Today, Juno scientists are looking forward to the possibility of investigating previously unexplored regions of the Jovian system, including several moons that have never had a close flyby performed of them. In addition to Amalthea, the moons Thebe, Adrastea, and Metis are all targeted for future flybys if an extended mission gets approved. And the lessons from Juno go beyond its scientific lessons as well. As the mission’s principal investigator, Dr. Scott Bolton, also noted, “In addition to scientific exploration, Juno is providing critical new information directly relevant to national security by teaching us how space systems can survive and even reverse degradation from exposure to intense radiation.”

Due to the quality at which Juno is operating, today, planetary scientists are seeking a further 3 year extension of Juno, leaving only a tiny gap during which Jupiter will be devoid of having an operational scientific spacecraft orbiting it. For a mission whose initial costs exceeded a total of $1 billion, and that maybe are approaching $1.5 billion total, it’s kind of amazing that for just a few tens of millions of dollars, we could keep it operating for several years more, squeezing more science, more technology lessons, and more information out of a spacecraft that’s already exceeded expectations and enabled its already-on-the-way successors.

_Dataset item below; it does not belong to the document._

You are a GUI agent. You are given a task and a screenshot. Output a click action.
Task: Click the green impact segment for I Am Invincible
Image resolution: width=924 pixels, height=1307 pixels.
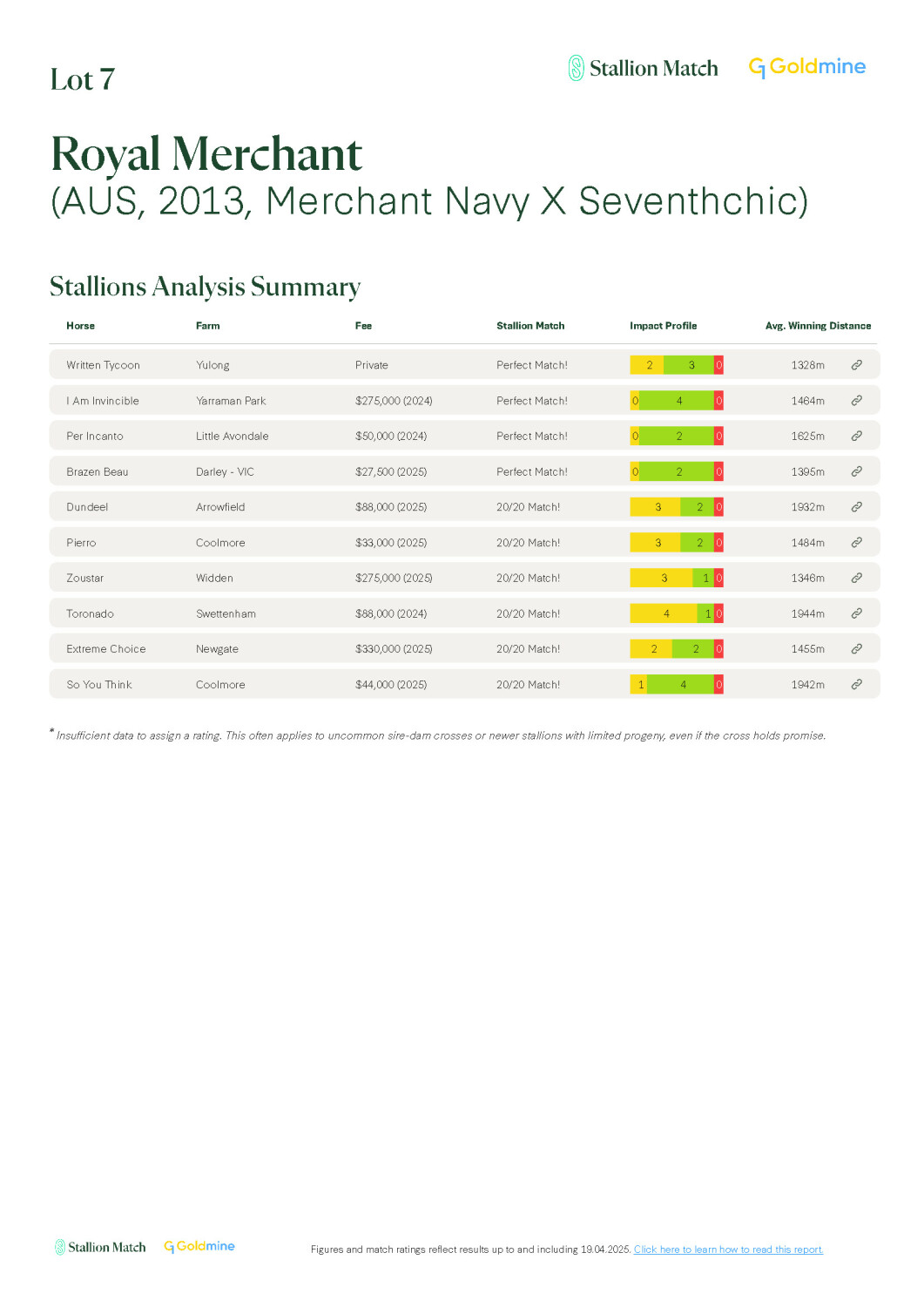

Too bad that, here in 2025, the mission has already been zeroed out for funding by the current administration. It doesn’t need to die just yet, and there are still many lessons that Juno will be uniquely poised to teach us in the coming months and years. But if no additional funding comes by the end of September, its fate is sealed: it’s going to be directed into Jupiter itself. Just as Cassini was sent into Saturn at the end of its mission to avoid contaminating Saturn’s moons with any stowaway organics brought from Earth, so too will Juno be brought to an end by forcing it to plunge into a gas giant world. It doesn’t have to end this way, of course, but unless something drastic changes in the next few weeks, Juno will die an unnecessarily premature death, like so much of NASA science here in 2025.